Sorry if this is a bit rambling, I was writing it in between tasks at work. Good luck!
posted by kryptondog at 2:37 PM on October 6, 2011 [1 favorite]


Thanks for all the great replies so far everybody. I hadn't given much thought to the possibility of making myself sick by dosing up on too much nicotine, but I'm hoping I'll be okay as I intend to use it as a replacement for smoking, not just so I can smoke at my desk or in a plane or whatever. So I'd still be popping downstairs when at work, taking ten puffs or whatever, then getting back to it.

Fiddly might actually be a good thing, too. Rolling my own cigarettes has become something of a ritual for me and is half the fun of it. So if I have to muck around with a few bits and pieces that could be a big help.
posted by tumid dahlia at 3:48 PM on October 6, 2011


Good advice upthread already. The Joye 510's and eGo are the generally accepted best starter kits. If you get serious about it, you'll move on to custom made mods.

I quit smoking regular cigarettes just over a year ago, and haven't even had a drag since December or January of last year. I very, very rarely have a craving for one, and when I do, I remember how bad they taste.

I'm no less, and perhaps more, addicted to nicotine. Like others said, the eCig gives you the potential to actually use it much much more than regular smoking. Mine is always in reach, and I tend to take a few puffs every ten minutes or so.

Someone mentioned using them on planes. This is generally a bad idea, and banned on most US airlines now. In todays terrorist scared climate, someone will likely freak out when seeing "smoke." I've taken a few sneak puffs on a plane here and there, but held in the vapor until there was nothing visible to exhale.

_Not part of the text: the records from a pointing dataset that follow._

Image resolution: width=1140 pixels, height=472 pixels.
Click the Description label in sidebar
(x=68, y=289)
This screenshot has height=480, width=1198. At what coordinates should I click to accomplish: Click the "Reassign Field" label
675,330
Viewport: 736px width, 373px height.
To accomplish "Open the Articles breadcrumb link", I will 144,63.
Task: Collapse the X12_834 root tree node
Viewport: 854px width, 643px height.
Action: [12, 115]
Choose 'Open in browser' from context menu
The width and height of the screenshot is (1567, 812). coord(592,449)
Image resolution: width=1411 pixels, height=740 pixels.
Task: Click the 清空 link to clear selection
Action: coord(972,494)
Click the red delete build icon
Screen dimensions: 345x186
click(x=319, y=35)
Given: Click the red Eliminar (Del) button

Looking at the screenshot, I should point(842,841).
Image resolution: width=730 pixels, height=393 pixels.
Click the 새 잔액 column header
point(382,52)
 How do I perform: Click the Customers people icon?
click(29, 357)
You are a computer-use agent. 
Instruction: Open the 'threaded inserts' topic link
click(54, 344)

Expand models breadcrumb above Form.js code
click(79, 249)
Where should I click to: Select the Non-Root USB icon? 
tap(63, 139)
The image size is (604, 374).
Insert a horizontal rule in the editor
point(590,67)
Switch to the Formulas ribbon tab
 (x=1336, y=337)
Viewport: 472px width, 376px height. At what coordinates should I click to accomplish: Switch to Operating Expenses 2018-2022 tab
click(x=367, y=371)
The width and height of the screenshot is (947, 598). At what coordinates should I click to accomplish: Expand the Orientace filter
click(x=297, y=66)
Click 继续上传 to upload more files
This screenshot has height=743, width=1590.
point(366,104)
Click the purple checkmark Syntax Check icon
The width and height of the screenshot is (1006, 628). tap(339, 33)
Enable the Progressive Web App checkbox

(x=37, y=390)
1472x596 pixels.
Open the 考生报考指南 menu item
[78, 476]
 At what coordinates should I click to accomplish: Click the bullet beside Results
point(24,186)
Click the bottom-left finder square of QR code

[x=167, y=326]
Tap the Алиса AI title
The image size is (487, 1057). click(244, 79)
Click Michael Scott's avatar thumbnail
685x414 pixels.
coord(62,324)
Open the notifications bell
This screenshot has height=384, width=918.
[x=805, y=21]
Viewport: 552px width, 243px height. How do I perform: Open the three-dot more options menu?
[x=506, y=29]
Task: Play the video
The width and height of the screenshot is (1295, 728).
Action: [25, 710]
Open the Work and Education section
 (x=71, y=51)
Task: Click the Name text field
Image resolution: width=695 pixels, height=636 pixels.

After the initial buy everything and experiment stage, my costs now are very low. Much, much lower than the outrageous costs of cigarettes these days.
posted by BryanPayne at 4:31 PM on October 6, 2011


Just an addendum to the issue of legality (not saying you do or should care, because I personally wouldn't). The current state seems to be…
  • If the devices don't claim to be for smoking cessation, then they're legal to buy and sell (wasn't the case in 2009/10, but the previous ministerial determination seems to have lapsed) - but in that case, any carts / fluid that contain nicotine fall under TGA Schedule 7 (prohibited unless licenced) or 4 (prescription-only).
  • If they do claim to be for smoking cessation, the devices then need to be registered and approved by the TGA (which, afaik and can find, none have) - but the carts / fluid (regardless of nicotine content) can then be classed under Schedule 2 (pharmacy only in most cases, with some exceptions for general retail sale where ingesting the whole box won't kill you.)
  • There's a half-loophole there ("buy a device that doesn't claim to be a quit-smoking aid, buy supplies for one that does [even if no such devices are actually approved]"),which the smoke shops seem to be operating in. Note that individual state TGA interpretations of how big that loophole is differ slightly e.g. if you Google around, you'll see that Customs have been seizing devices and supplies imported into Qld quite recently. There's also a national review currently going on that covers all this, so things may change in the future.

posted by Pinback at 4:37 PM on October 6, 2011


My comment history has a lot odd babbling about e-cigs if you want to look. I'll just add that the Janty-stick is now obsolete (and they were never very durable) and I wouldn't recommend one for several reasons.
And I wouldn't compare them to methadone. They're more like diet Coke or a low-fat whatever. Disappointing at first, but when you develop a taste for it then the original starts to taste too sickly-sweet, rich, or (with cigarettes) just plain dirty.